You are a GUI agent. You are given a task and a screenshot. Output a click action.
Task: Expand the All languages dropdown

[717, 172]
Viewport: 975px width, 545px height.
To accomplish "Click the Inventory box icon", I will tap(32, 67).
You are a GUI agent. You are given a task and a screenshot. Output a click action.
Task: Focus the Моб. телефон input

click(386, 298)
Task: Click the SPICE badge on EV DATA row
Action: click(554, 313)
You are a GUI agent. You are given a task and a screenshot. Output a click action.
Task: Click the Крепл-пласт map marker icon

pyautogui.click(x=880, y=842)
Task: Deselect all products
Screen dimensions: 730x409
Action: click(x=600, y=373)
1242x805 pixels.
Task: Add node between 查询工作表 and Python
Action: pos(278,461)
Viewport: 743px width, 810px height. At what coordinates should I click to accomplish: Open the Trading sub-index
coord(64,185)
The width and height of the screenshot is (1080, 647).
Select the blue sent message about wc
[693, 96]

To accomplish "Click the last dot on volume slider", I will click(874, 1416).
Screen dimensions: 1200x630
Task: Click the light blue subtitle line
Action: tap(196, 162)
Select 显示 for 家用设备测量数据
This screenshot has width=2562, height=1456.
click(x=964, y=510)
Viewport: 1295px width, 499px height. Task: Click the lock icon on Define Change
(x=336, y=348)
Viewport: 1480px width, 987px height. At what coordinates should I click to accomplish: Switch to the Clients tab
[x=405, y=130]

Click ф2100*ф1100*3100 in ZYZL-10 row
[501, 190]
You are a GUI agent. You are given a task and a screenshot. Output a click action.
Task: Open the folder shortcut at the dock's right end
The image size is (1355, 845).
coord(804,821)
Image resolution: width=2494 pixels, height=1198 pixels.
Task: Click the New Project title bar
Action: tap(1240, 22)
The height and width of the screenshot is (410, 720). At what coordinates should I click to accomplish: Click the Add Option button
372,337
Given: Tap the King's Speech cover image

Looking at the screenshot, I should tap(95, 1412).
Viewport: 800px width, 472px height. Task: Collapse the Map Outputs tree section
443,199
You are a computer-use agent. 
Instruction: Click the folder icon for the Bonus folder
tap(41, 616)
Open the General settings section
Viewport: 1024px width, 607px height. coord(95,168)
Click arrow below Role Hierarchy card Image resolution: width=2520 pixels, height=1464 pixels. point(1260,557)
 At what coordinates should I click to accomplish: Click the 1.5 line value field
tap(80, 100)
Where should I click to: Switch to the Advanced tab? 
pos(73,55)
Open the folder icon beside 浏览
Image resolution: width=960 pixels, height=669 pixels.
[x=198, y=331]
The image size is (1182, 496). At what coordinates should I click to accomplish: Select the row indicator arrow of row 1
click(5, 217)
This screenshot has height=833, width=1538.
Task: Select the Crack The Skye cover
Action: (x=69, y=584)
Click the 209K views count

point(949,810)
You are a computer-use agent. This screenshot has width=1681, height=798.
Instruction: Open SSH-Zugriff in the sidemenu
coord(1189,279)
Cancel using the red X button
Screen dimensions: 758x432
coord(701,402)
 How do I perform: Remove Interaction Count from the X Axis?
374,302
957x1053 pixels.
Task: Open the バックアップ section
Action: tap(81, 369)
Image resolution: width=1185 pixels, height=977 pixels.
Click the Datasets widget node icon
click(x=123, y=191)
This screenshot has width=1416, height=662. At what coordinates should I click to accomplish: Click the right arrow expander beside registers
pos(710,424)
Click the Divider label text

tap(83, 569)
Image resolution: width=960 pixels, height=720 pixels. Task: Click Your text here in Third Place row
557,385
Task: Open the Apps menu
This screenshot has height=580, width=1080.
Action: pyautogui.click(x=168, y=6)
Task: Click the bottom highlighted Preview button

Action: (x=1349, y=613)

⁂

WORK INSTRUCTIONS: One number only, please: the count of lines in the data that hold the word "computer".

TASK SOLUTION: 2